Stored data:
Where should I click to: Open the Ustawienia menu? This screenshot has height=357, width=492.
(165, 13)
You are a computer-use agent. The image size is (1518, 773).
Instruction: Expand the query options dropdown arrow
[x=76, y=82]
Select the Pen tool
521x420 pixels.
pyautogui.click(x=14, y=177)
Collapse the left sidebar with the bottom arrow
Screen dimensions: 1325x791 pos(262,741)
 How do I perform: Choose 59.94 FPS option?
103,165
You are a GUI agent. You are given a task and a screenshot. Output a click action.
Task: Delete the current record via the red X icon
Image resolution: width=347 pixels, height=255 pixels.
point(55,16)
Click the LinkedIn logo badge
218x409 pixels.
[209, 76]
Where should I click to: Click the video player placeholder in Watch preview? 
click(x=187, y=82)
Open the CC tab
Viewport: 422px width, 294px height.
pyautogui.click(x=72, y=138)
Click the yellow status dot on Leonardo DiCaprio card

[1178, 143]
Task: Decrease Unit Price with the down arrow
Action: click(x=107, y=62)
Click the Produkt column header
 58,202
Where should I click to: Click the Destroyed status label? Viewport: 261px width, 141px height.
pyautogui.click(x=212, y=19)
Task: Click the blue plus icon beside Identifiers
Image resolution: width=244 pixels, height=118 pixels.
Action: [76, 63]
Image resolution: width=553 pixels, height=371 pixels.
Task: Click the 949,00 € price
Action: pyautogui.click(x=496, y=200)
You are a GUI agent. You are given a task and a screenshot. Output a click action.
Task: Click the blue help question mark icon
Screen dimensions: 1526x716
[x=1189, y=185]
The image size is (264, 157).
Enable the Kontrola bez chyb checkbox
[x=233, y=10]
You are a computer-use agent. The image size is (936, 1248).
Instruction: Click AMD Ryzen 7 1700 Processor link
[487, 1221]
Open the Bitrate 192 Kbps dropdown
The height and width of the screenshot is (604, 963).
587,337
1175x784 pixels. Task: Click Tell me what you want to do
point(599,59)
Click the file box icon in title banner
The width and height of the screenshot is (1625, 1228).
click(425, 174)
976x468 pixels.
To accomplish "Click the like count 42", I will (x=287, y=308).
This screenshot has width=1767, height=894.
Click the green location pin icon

**What to produce:** Return exactly the run of lines that opens with the one containing "The width and" and closes with the last line of the records above.

**Solution to this exercise:**
The width and height of the screenshot is (1625, 1228).
click(425, 174)
976x468 pixels.
To accomplish "Click the like count 42", I will (x=287, y=308).
This screenshot has width=1767, height=894.
Click the green location pin icon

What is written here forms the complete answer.